Perkiomen Railroad v. Kremer

218 Pa. 641 | Pa. | 1907

Opinion by

Mr. Justice Stewart,

The one question in the case was, whether the strip of land in dispute was included in the right of way which defendant’s predecessor in title had conveyed to the plaintiff. The deed of release, executed and delivered in 1869, contained only a general description of the premises, and the exact boundaries can now only be determined as the center line of the railroad as then constructed can be ascertained. If located as contended for by the plaintiff, then the disputed ground was embraced in the release, and the right to the same is npw in the plaintiff. The plaintiff offered in support of its contention nothing except the deed of release, and the testimony of its engineer, who testified simply as an expert from data obtained in the office of the plaintiff’s company in Philadelphia, and the information which he derived upon inquiry of others supposed from long residence to be familiar with conditions as they had *647existed. The draft which he exhibited he had prepared from the data obtained from the office of the railroad company; the information he gained upon inquiry he applied only by way of corroboration of the results reached from the former. These data consisted of what was claimed to be the original right of way plan of the companjq and field notes in connection therewith, together with a stationing plan. Notwithstanding the fact that the company’s track had been more or less shifted, it was contended by the plaintiff, and the contention was supported by the witness, that the original center line contemplated in the deed of release could, with help derived from these plans and notes, be definitively and accurately determined. The witness had not himself assisted in the original location of the road, having been in the plaintiff’s employ only during the last four or five years. The authenticity of the plans and notes was not admitted by the ‘defendant, but the witness was allowed to state his conclusions therefrom. His testimony was persuasive to the mind of the court; and in the general charge it is thus referred to: “ This evidence, of course, if believed, would establish that this defendant unfortunately is on the railroad property; and in order that the jury could find against this evidence, there ought to be something which would warrant such a finding.” A verdict for the plaintiff was directed.

The case calls for no expression from us as to the strength of defendant’s case. He and those under whom he claimed, had been in the exclusive occupancy of the disputed strip since 1869, when the deed and release were executed. Permanent structures had been built on the premises, the defendant at the time of suit maintaining thereon a large brick bakery which he had erected in 1898. If the plaintiff was entitled to recover it was because its own title had been established. Whether it had been established depended entirely 'upon the sufficiency and accuracy of the data employed by the witness, the engineer, Panning, in determining where the center line of the company’s track was at the time of the making of the release, and the accuracy of the result he reached. It is not for us to question either ; no more was it for the learned judge of the court below to determine their conclusiveness; that could only be done by the jury. It was *648not a question whether the defendant had offered anything against the testimony of this witness.

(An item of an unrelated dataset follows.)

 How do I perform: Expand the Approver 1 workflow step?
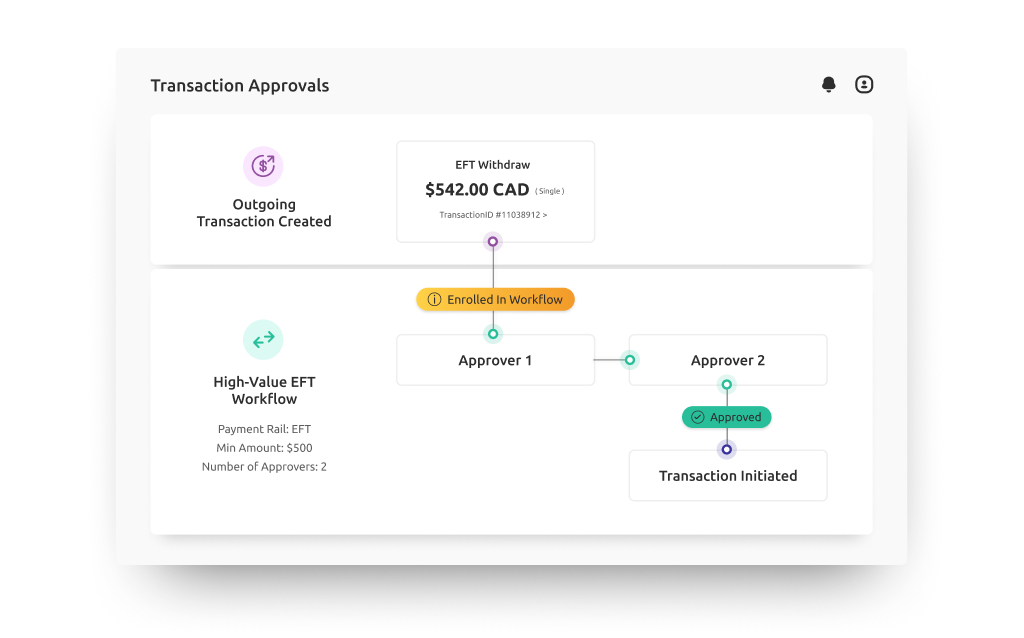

The learned judge did not exceed the limits of judicial privilege when he instructed the jury in his general charge, that in order to find contrary to this evidence there ought to be something which would warrant such finding; but in directing the jury to find a verdict for the plaintiff in accordance with this evidence, and upon it alone, he was exercising a function that belonged exclusively to the jury. The burden was on the plaintiff to establish its title to the land in dispute, and this could only be done by evidence satisfactory and convincing to the jury. Whether it was satisfactory and convincing to them, they only could say. The evidence was wholly oral, and this of itself necessarily drew the case to the jury. “ However clear and indisputable may be the proof, when it depends upon oral testimony, it is nevertheless the province of the jury to decide under instructions from the court as to the law applicable to the facts, and subject to the salutary power of the court to award a new trial if they should deem the verdict contrary to the weight of evidence: ” Reel v. Elder, 62 Pa. 308. The assignment of error which relates to this action of the court must be sustained.

It is only necessary to say with respect to the remaining assignments, that the doctrine of estoppel is without application here. No error was therefore committed in striking from the record the testimony as to the declarations made and directions given by certain of the officers — in this case subordinates — of the railroad company with respect to the extent of the right of way and the occupancy of the disputed ground. None of these parties could have given away or conveyed any part of the company’s property; and what could not pass by their direct act, could not pass by way of estoppel through their conduct: Pennsylvania Railroad Company’s Appeal, 80 Pa. 265.

We see no error in the record except as above indicated ; but for this the case must go back.

Judgment reversed and venire facias de novo awarded.